Ms. Abbott did not answer The Globe and Mail’s questions on Monday. But, in the past, she has frequently defended her actions by saying she was taking on work that other non-profit housing providers didn’t want and that Atira’s portfolio includes a much higher number of old and dilapidated buildings that have required extra money to keep operating.
As well, she has said, sometimes she moved quickly to acquire buildings in order to secure them for supportive housing.
Her organization has had at least two major financial bailouts in the past decade. In 2014, Atira got almost $1-million extra from BC Housing to cover repair bills. In 2018, after an external review by the public accounting firm BDO, which examined Atira’s financial state and found many concerns, BC Housing provided another almost $700,000 to help pay for shortfalls and repairs.
The Ernst & Young investigation noted several times that Ms. Abbott went directly to senior staff at the agency when she needed something, rather than the standard channels other housing providers used.

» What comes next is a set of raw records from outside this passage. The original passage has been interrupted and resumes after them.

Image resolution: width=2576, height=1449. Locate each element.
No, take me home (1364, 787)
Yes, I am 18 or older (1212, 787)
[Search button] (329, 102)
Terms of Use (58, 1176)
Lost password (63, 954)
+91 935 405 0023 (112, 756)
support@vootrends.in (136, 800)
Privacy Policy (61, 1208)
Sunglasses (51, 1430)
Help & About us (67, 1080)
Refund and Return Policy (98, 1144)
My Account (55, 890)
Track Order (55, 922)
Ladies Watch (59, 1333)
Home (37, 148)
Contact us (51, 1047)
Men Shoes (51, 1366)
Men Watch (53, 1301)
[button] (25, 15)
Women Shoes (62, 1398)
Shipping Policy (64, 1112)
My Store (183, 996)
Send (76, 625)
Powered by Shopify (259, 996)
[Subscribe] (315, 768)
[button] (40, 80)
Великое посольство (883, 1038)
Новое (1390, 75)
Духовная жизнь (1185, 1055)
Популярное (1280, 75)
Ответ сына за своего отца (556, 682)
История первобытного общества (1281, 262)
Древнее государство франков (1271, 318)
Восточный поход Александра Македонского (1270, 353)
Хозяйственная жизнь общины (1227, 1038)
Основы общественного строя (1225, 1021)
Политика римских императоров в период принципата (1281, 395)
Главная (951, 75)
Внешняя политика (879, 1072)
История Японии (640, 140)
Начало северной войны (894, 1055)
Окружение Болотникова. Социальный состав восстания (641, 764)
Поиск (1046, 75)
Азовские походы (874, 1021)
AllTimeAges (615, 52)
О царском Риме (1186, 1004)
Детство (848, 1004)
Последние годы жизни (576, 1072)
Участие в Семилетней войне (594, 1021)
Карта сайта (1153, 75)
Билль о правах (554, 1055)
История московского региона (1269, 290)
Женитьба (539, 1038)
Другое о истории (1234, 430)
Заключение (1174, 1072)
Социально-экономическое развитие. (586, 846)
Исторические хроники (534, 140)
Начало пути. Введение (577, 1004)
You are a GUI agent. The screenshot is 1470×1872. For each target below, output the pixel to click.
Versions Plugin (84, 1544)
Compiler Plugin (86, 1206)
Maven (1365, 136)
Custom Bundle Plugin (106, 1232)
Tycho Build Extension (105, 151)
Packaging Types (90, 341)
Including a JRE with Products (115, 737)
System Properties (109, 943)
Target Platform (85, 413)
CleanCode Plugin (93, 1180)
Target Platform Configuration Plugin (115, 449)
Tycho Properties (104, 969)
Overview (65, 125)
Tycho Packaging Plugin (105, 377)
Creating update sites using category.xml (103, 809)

“Atira regularly bypassed the traditional communication channels by approaching more senior members of BC Housing directly for matters such as funding requests. In turn, the senior members of BC Housing told other BC Housing employees to ‘make it happen,’” said the report.
Mr. Ramsay quit his $320,000-a-year job last year, saying he no longer had confidence he could solve the complex problems facing the agency.
He now works for a development agency at the Squamish Nation, which is currently starting construction on its massive housing project near the Burrard Bridge.